Four tigers are always indoors, suffer substandard conditions

Contact: Natalia Lima, nlima@aldf.org, 201-679-7088

HOUSTON– Today the Animal Legal Defense Fund filed suit against Houston’s Downtown Aquarium and Landry’s Inc., representing Houston-area resident Cheryl Conley, alleging violations of the federal Endangered Species Act (ESA) due to the treatment of four tigers, who are kept in substandard conditions at the Aquarium.

The tigers at the heart of the case—Nero, Marina, Coral and Reef—have been housed indoors at the Downtown Aquarium for more than 13 years without adequate access to sunlight, fresh air or natural surfaces. These living conditions are inadequate for tigers and violate the ESA, which has protected tigers since 1970.

“These tigers have spent over a decade confined to small spaces—with cement and stone flooring. Deprived of walking on dirt and grass, breathing fresh air, and feeling the sun’s warmth,” says Animal Legal Defense Fund Executive Director Stephen Wells. “The cages provided in no way mimic a tiger’s natural environment—which makes many of their natural behaviors—like running, swimming or engaging in stalking or hunting behaviors –impossible.”

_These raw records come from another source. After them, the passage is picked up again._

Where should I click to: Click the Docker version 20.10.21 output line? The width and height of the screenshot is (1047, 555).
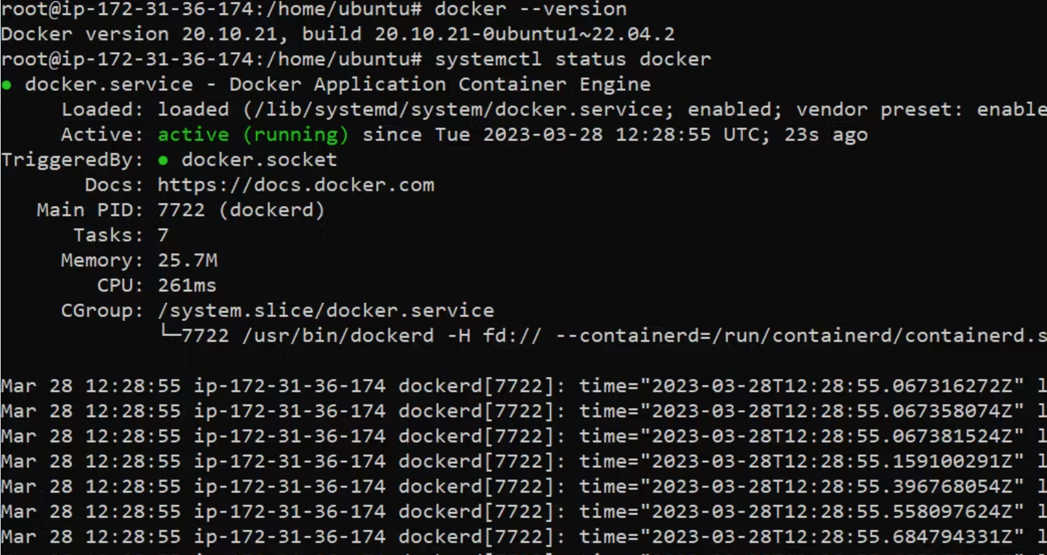click(338, 34)
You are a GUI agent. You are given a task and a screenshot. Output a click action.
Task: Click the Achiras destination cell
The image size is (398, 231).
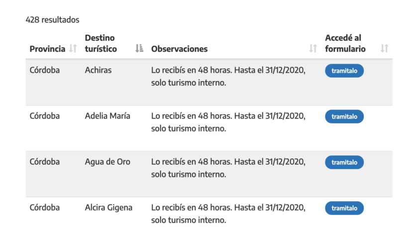point(98,70)
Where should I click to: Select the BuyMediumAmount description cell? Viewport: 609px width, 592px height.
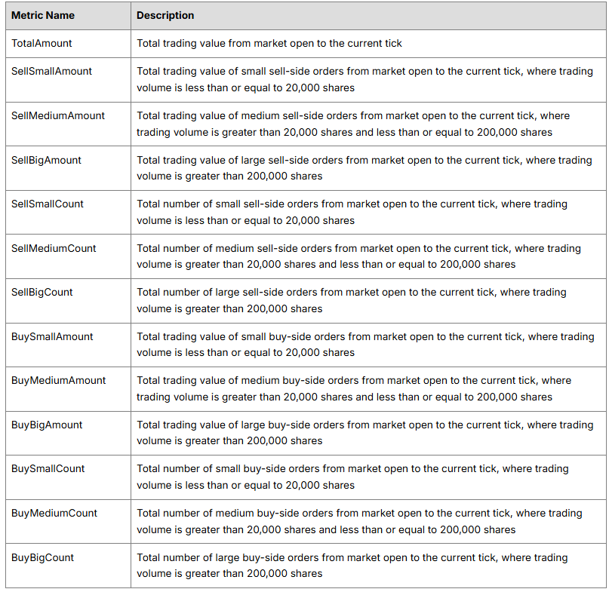[368, 389]
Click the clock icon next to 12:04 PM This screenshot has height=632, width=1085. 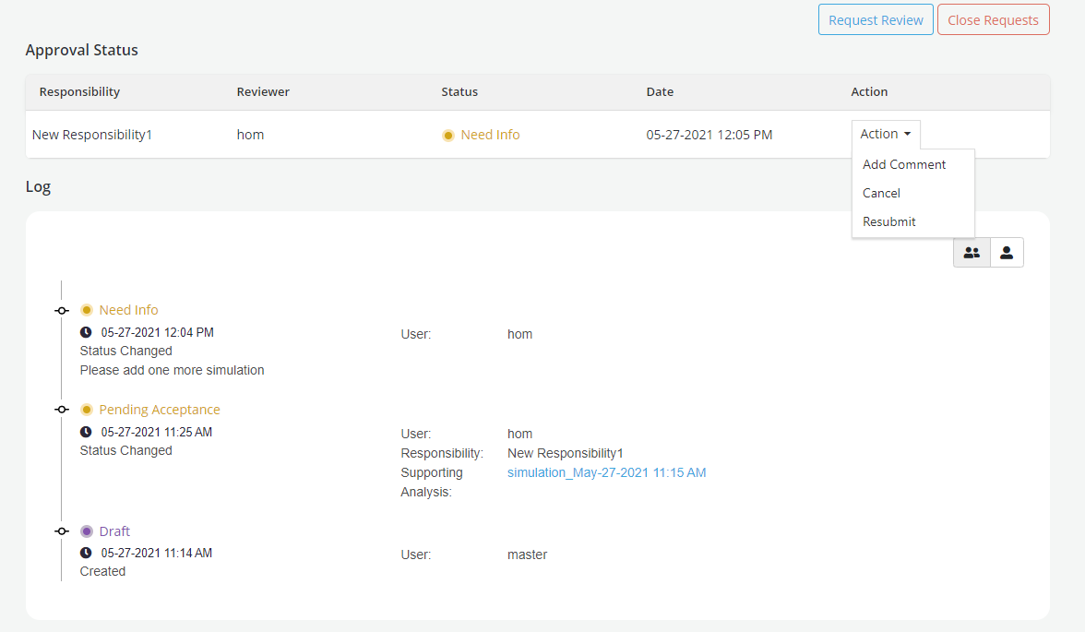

At the Downtown Aquarium, the tigers’ entire world is limited to a few hundred square feet. The tigers divide all their time between a small metal cage outside of the public’s view and a public concrete viewing area. Their only sources of sunlight are small windows and skylights; the floor they walk on is hard and unyielding. The tigers lack the opportunity to engage in the full range of their natural behaviors—including solidarity. In the wild, tigers cover a range of up to 40 square miles and can be extremely territorial.

The tigers’ living conditions starkly contrast with the decades-long trend to place captive tigers in more natural habitats. Of the more than 100 facilities accredited by the Association of Zoos and Aquariums that house tigers in the United States, only one other facility does not have an outdoor exhibit for the tigers: the Downtown Aquarium in Denver, also owned by Landry’s.

This lawsuit comes after the Animal Legal Defense Fund previously served Landry’s with a notice of intent to sue, offering to forego the lawsuit if the company accepted the group’s offer to rehome the tigers to a reputable sanctuary at no cost to Landry’s. Instead, Landry’s Inc. and the Downtown Aquarium Inc. filed their own lawsuit claiming the Animal Legal Defense Fund defamed Landry’s by publicly commenting on the long-controversial mistreatment of the tigers. In a victory for free speech, the Animal Legal Defense Fund obtained a dismissal of that suit, and an award of more than $600,000 in sanctions and attorneys’ fees against Landry’s.

“The Downtown Aquarium and Landry’s Inc. tried to intimidate and silence us with a baseless lawsuit, but we are committed to holding them accountable to the law,” says Wells.

The Animal Legal Defense Fund thanks the Houston law firm Irvine & Conner PLLC for providing pro bono representation in the case.